マッカラン


リンカーン・ライムと言えば、ジェフリー・ディーヴァーが生み出したヒーローで、脊髄損傷の事故のため、四肢の自由がきかないという身ながら、類い希な鑑識能力と博識で事件を解決してみせる。映画「ボーン・コレクター」ではデンゼル・ワシントンが演じ、ミステリファン以外にも有名だと思われる。そのリンカーン・ライムはスコッチが大好きという設定だ。もちろん、四肢が不自由なのでストローつきの特性のコップで飲むことになる。しかし、このストローつきというのは何だか、酔いが回るのが早そうですね。

そして、リンカーン・ライムシリーズ三作目の「エンプティー・チェア」ではマッカランを飲んでいる。

ピクニックを楽しむのにふさわしい日でも場所でもなかったが、チキンサラダとスイカを食べながら死者を思い出すのも悪くない。
もちろん、スコッチもだ。サックスはあちこちの紙袋をかき回して、ようやく十八年もののマッカランを探し当てた。コルクの栓を引き抜く。ぽんという軽い音がした。
「いいね、私の一番好きな音だ」リンカーン・ライムが言った。

その通り、コルクを開ける音や新しいボトルからグラスに注ぐときのトクトクといった音は酒飲みにはたまりませんね。

ところで、このマッカラン、「シングルモルトのロールスロイス」なんて言い方をされているらしい。日本でも結構出回っているようですが、もっぱら十二年ものが主流のようだから、ライムの飲む十八年ものはさぞかしでしょう。

一方、この「エンプティー・チェア」では密造酒もでてくるのだが、こんな会話が交わされている。

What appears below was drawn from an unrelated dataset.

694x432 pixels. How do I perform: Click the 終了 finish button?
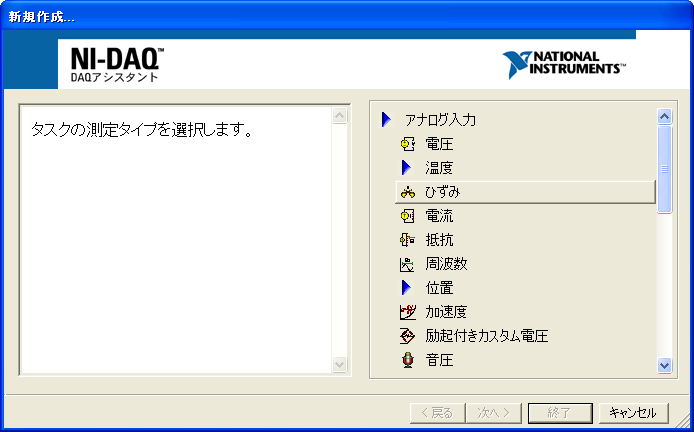click(x=560, y=413)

「タナーズコナーで起きる犯罪の典型例をさっそくご覧いただけましたね。電化製品の窃盗と酒の密造」
「あれは密造酒?」
「そう、本物の。すべて三十日物ですよ」

三十日物とは恐れ入りました。十八年物とは大違いだ。


ダン・シモンズの「ダーウィンの剃刀」にもマッカランは登場してくる。この冒険小説では元狙撃兵同士の一騎討ちがクライマックスだが、主人公ダーウィン・マイナーと女性捜査官シド・オルスンの関係も興味深い。

「あそこにあるのはマッカランのボトル?」
「そのとおり。ピュア・シングルモルト」
「ほとんど減ってないみたいね」
「一人でやるのは好きじゃない」
「わたし、ウィスキーが大好きなの」
ダーウィンはカウンターへ行くと、食器棚からクリスタルのウィスキー・グラスを二個取り出して酒を注いだ
「氷は?」
「上質のシングルモルトに? 一歩でも氷に近付いたら、引きずり倒すわよ」

ふむ、してみるとこのシドはこのシングルモルトをストレートで飲むとわけだ。もっぱらオン・ザ・ロックスで飲んでいる小生など、引きずり倒されるぐらいではすまないかもしれないね。

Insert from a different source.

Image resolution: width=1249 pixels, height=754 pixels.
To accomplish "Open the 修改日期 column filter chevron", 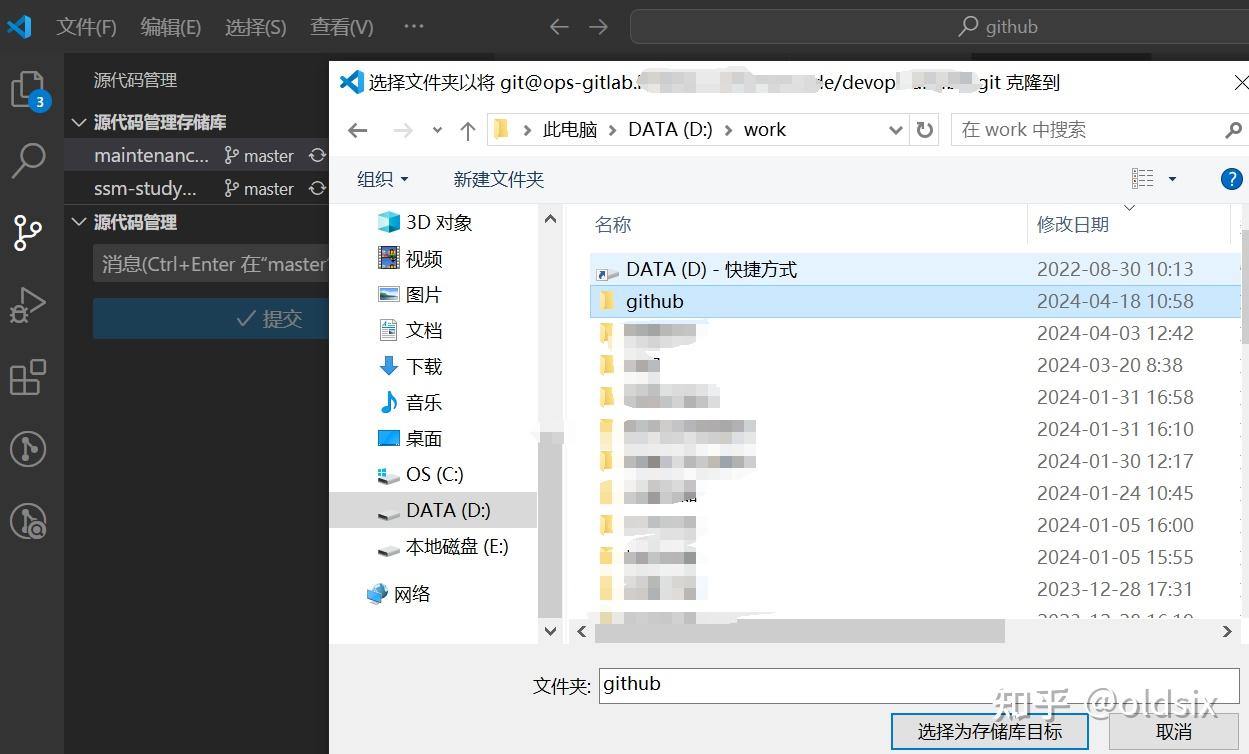I will coord(1128,207).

ところでこのシド・オルスン捜査官、本書では女優のストッカード・チャニングに似ていることになっている。この女優さんをまったく知らなかったのだが、便利な世の中になったものでインターネットで調べてすぐに判りました。アカデミー賞にノミネートされたこともあるようで、名の知れた女優さんのようだ。そんなに若くはないし、いわゆる美人でもないけれど、なかなか魅力的でマッカランが似合いそうだ。(2002.10.14追補)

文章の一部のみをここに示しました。